The apostles gathered around Jesus, and told him all that
they had done and taught. He said to them, ‘Come away to a
deserted place all by yourselves and rest a while.’ For many were coming and
going, and they had no leisure even to eat. And they went away in
the boat to a deserted place by themselves. Now many saw them going
and recognized them, and they hurried there on foot from all the towns and
arrived ahead of them. As he went ashore, he saw a great
crowd; and he had compassion for them, because they were like sheep without a
shepherd; and he began to teach them many things …
When they had crossed over,
they came to land at Gennesaret and moored the boat. When they got out of
the boat, people at once recognized him, and rushed about that whole region
and began to bring the sick on mats to wherever they heard he was. And
wherever he went, into villages or cities or farms, they laid the sick in the
market-places, and begged him that they might touch even the fringe of his
cloak; and all who touched it were healed.

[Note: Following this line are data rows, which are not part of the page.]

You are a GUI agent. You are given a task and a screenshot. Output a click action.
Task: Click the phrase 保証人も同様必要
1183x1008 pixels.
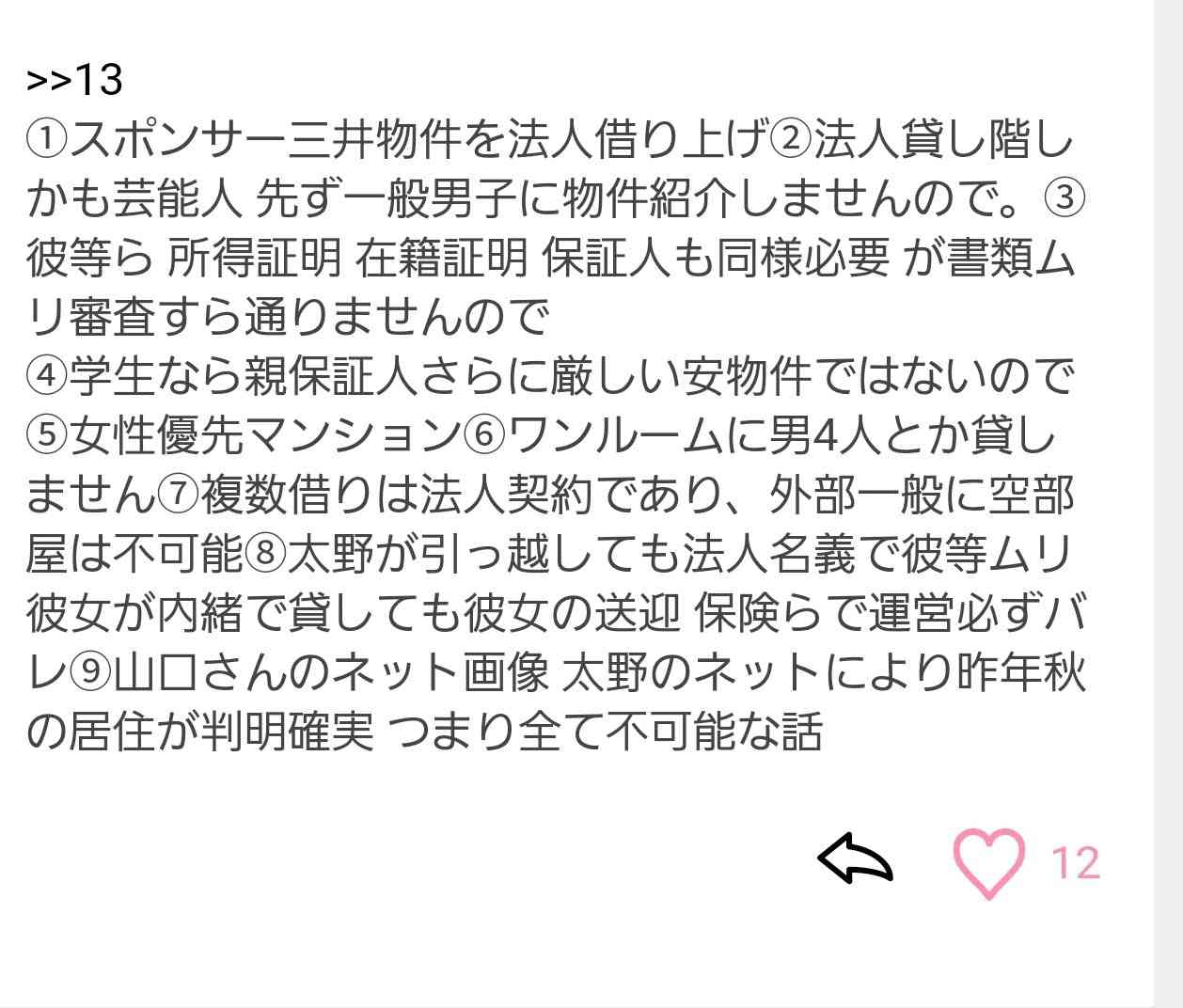tap(717, 260)
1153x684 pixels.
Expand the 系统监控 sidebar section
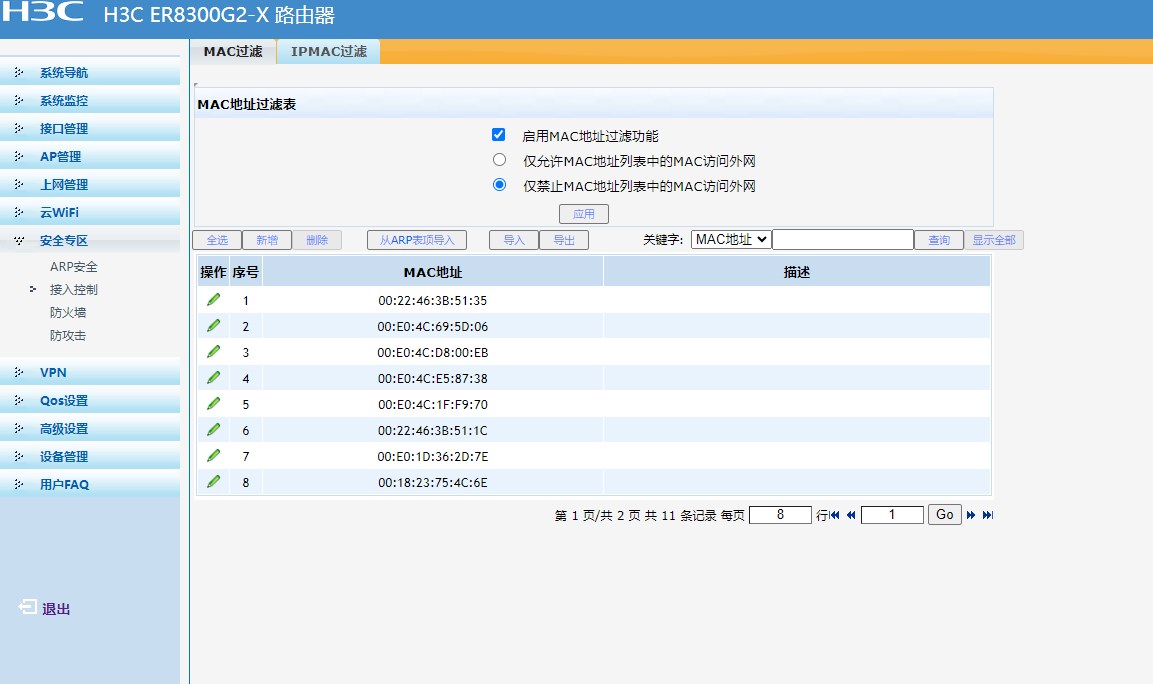point(63,100)
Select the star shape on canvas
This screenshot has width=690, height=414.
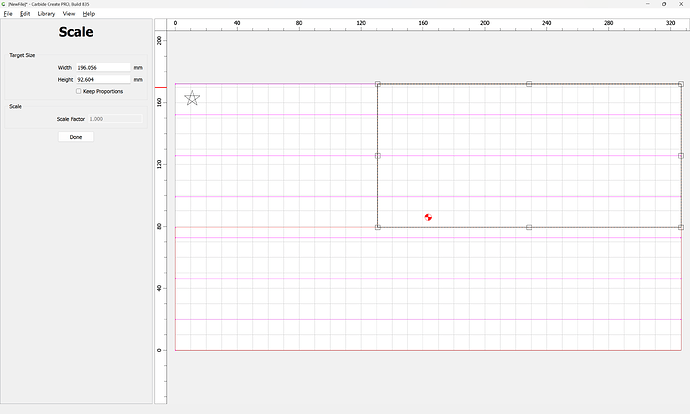pos(192,98)
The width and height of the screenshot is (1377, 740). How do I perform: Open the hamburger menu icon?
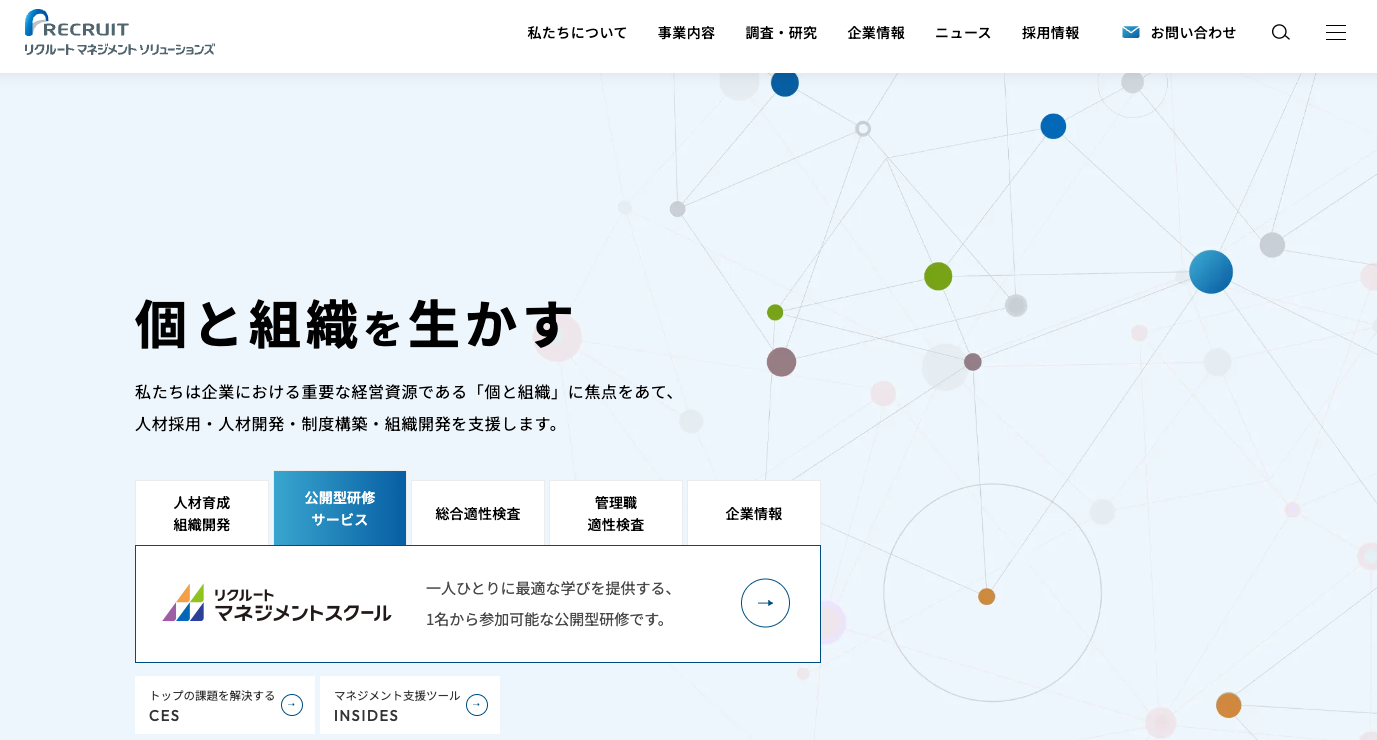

So let us dwell with just one passing moment in this slaughtered gospel passage. In fact, one passing word. As you may have noted from my notes in the pew sheet, it is usually translated “had compassion on,” but that’s a terribly sanitized, anglicanised translation of the Greek. Years ago, when I was a priest in Whanganui, I indicated that the Greek was less sanitary: that it meant “moved to the bowels.” A furious woman informed my that such a word as “bowels” was not to be used in church. I wondered sadly how sanitised and judgemental we had become when we felt that we knew better than the gospel writers how to speak of the experiences of Jesus.
The life of Jesus reveals to us the heart of God – all that we
need to know of God. When Jesus saw the aimlessness of his society he was,
quite simply, moved to the bowels. As I have said in my notes, he felt as we
might when we see a child run out in front of a bus. Worse, he felt as we might
if we overdosed on prune juice: we are not talking about nice and polite
disturbances, here.
But we are talking about the response of Jesus, the response of
God, to a crowd, a community, a society, a race, a species that is lost, as sheep
without a shepherd. Jesus’ listeners knew well that sheep without shepherds were
in his rural world in mortal danger. Like a bus bearing down on a child, like a
wolf stalking out its lunch.
When I lived in outback Queensland the farmers who were battling
on with merino wool production (against all odds) were facing the relentless
problem of wild dogs – some would say dingoes – stalking their flocks. In a
parable in itself, many farmers turned to dogs like Maremmas; dogs that, well,
doggedly defend the flock on 60,000 acre farms where farmers had no hope of
covering all those bases where predators lurked.
The crowds Jesus saw were, we might say, like a flock without a
Maremma, a Pyrenean Mountan dog, an Akbash or an Anatolian Shepherd, out there
at the mercy of every hungry passer-by, four-legged or two.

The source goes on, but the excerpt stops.